RECORDS:

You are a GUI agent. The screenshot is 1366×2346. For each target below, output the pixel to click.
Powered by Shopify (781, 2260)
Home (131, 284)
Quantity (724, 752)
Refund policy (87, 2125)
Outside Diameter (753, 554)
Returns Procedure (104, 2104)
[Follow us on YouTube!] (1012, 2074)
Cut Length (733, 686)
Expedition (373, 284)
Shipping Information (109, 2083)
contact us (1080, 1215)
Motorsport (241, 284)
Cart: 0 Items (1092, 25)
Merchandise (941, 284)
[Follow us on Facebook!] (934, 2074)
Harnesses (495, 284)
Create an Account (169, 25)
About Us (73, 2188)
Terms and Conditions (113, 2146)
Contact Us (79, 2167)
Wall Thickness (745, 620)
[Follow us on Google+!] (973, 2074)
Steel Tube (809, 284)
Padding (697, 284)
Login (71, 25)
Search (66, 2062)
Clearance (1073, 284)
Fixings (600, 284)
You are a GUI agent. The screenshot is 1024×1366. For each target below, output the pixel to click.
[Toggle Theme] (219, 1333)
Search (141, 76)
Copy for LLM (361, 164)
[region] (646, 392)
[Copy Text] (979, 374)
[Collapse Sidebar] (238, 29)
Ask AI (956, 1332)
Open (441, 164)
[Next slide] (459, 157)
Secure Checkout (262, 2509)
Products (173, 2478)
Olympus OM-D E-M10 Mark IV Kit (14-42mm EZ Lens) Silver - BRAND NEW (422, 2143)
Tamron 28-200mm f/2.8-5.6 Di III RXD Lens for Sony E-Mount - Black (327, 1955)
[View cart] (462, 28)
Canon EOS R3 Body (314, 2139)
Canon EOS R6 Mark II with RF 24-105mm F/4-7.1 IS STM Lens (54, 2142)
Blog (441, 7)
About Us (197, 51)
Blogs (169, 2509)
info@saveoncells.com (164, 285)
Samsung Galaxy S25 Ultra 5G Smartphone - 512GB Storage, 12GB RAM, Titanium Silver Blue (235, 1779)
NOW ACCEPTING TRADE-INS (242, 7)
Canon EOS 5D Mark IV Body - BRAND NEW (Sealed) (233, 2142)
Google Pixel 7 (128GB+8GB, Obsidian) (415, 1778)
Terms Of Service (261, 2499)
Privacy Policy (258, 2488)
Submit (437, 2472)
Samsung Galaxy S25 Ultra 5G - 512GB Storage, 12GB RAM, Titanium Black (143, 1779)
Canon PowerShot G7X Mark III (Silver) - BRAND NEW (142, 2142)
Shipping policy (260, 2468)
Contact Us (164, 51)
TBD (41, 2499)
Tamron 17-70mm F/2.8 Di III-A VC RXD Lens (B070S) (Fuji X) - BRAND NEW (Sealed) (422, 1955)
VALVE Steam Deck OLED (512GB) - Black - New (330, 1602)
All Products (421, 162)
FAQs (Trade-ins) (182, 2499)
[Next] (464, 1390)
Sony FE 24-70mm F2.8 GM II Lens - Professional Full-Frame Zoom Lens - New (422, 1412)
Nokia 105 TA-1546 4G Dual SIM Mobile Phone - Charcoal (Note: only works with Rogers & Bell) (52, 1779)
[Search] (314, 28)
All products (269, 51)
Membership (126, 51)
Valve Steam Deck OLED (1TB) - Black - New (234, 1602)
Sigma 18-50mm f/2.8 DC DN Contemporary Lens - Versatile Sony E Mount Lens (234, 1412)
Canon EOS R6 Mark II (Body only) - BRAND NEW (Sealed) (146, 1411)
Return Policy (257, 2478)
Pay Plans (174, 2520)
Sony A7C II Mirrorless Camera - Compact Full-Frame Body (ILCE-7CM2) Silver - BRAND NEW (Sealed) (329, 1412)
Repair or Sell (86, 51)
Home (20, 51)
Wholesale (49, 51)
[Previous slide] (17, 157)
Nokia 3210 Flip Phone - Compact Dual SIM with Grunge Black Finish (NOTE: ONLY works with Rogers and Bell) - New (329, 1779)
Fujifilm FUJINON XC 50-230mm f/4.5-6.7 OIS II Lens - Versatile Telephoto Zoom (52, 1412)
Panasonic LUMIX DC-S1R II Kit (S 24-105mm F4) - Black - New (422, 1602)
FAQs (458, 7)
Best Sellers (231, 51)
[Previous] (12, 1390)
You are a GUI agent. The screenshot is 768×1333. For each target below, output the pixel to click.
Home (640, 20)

WHAT YOU HAVE TO DO:
Check which lines of the entries hold the word "Compact", then please give only how many there are.

REPLY:
2